In relation to the age, the estimate of $γ_{2}$ is also negative, which indicates that individuals aged $\geq 60$ years have lower recovered probabilities than those who aged $< 60$ years. So, the proportion of recovered individuals under 60 years is ${\hat{π}}_{age < 60} = 0.948$ , and for individuals aged 60 years or over it is only ${\hat{π}}_{age \geq 60} = 0.336$ . This fact can be seen in Figure 5(b). The age is an aggravating factor in the recovery of coronavirus patients.
The results for the stratified model in relation to sex by age are reported in Figure 6. In this case, it is noted that female and male individuals under 60 years old have recovered proportions equal to ${\hat{π}}_{Female, age < 60} = 0.982$ and ${\hat{π}}_{Male, age < 60} = 0.927$ , respectively. For individuals aged 60 and over, the proportions of recovered individuals are equal to ${\hat{π}}_{Female, age \geq 60} = 0.538$ , and ${\hat{π}}_{Male, age \geq 60} = 0.207$ . In addition, regardless of gender, the estimated survival function of patients under 60 stabilizes at around 40 days. For women over 60, the estimated survival function stabilizes at approximately 20 days, while for men over 60, this plateau occurs around 30 days.

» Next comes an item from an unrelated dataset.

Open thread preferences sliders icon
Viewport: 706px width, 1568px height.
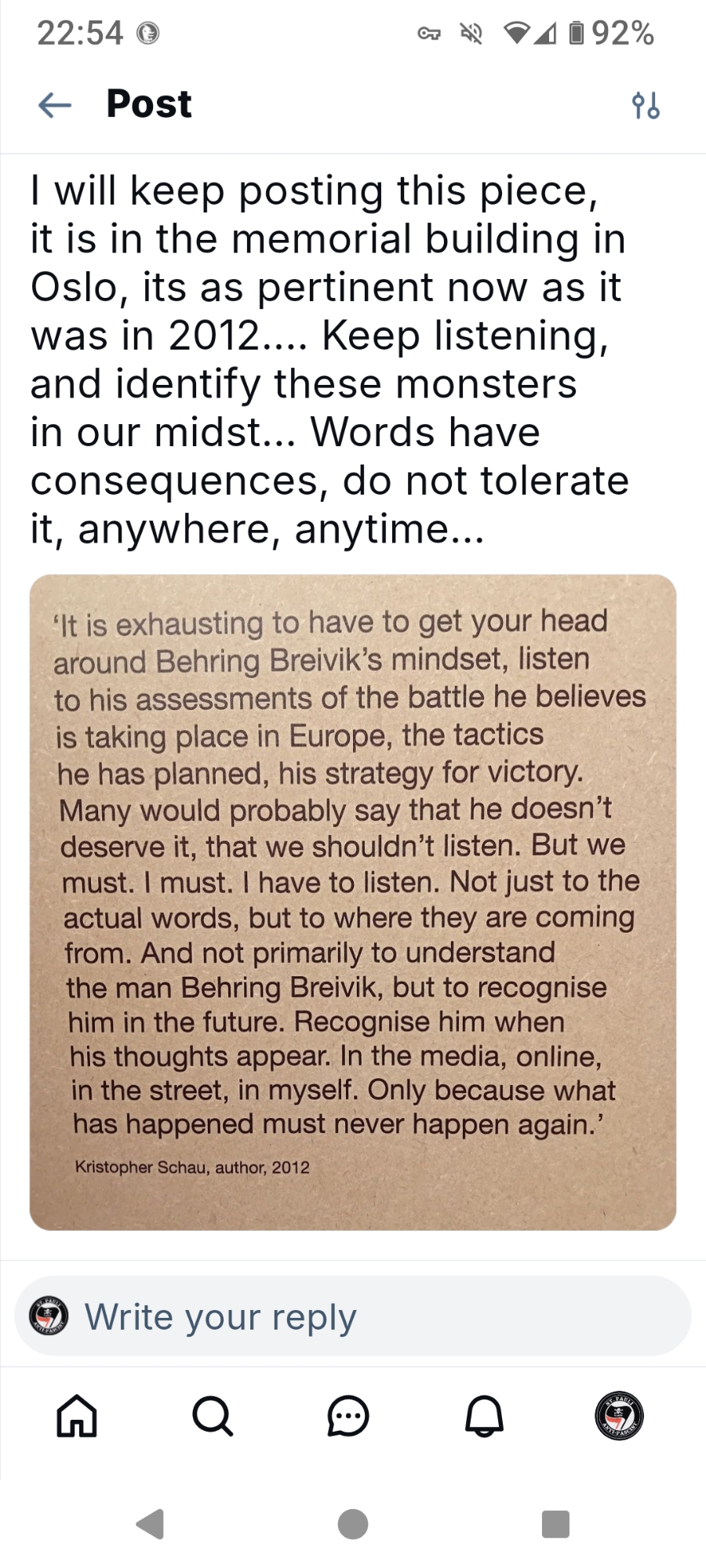(646, 105)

Figure 6. — Plots of Kaplan–Meier and estimated survival function from the EMax regression stratified by gender and age group.

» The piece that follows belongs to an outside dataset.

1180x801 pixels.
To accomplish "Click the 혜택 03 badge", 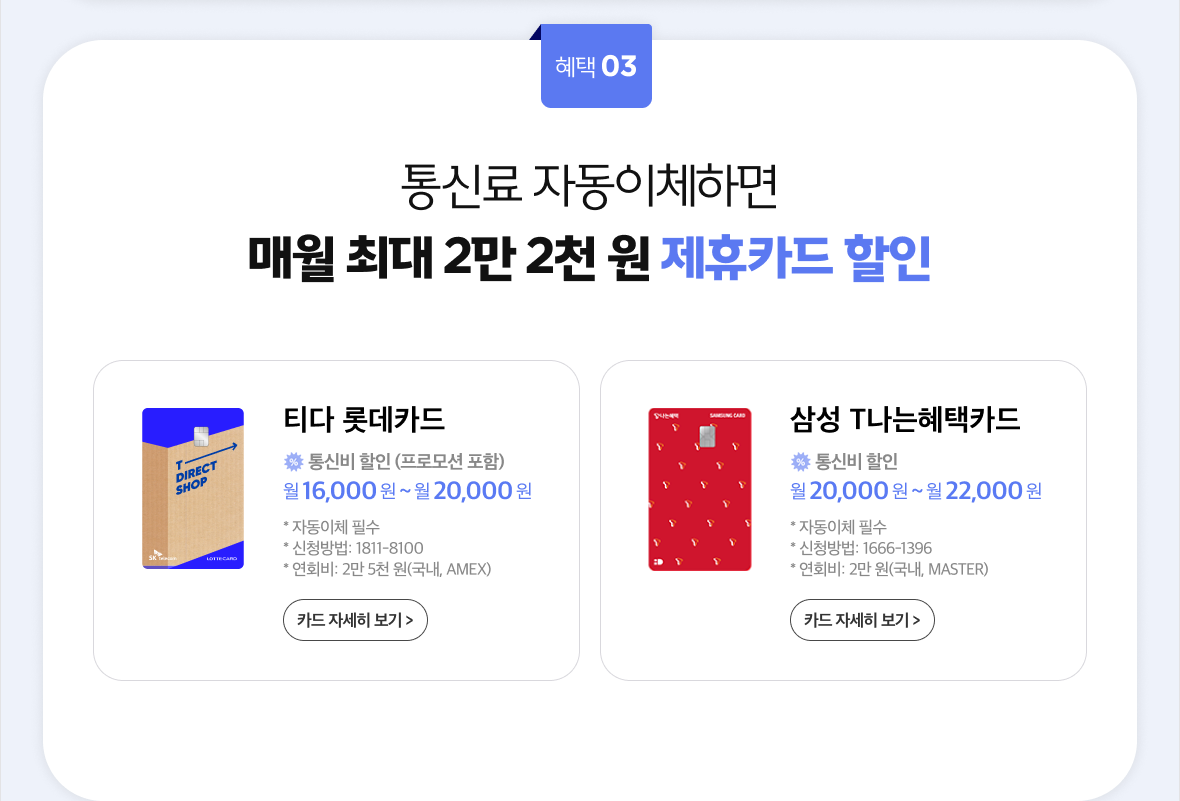I will coord(596,67).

Note that the estimated probabilities of recovered individuals by the EMax regression using the likelihood and Bayesian methods are approximately equal to the fraction of recovered individuals observed in the Kaplan–Meier plots (Figures 5 and 6).

5.3. Bayesian analysis

The informative priors $β_{j} \sim N (0, 100)$ (for j = 0, 1, 2), $γ_{j} \sim N (0, 100)$ , $σ \sim G (1, 0.1)$ , and $ν \sim G (1, 0.1)$ are adopted for the fitted regression models. We perform 35,000 MCMC computations after a burn-in of 5000 iterations and thinning to every tenth. Posterior results are based on 3000 iterations of the Markov chains with the convergence monitored under the methods of Cowles and Carlin [10]. We calculate the posterior means, standard deviations (SDs), $95 %$ highest posterior density (HPD) intervals, and the logarithm of the pseudo marginal likelihood (LPML) statistic [15].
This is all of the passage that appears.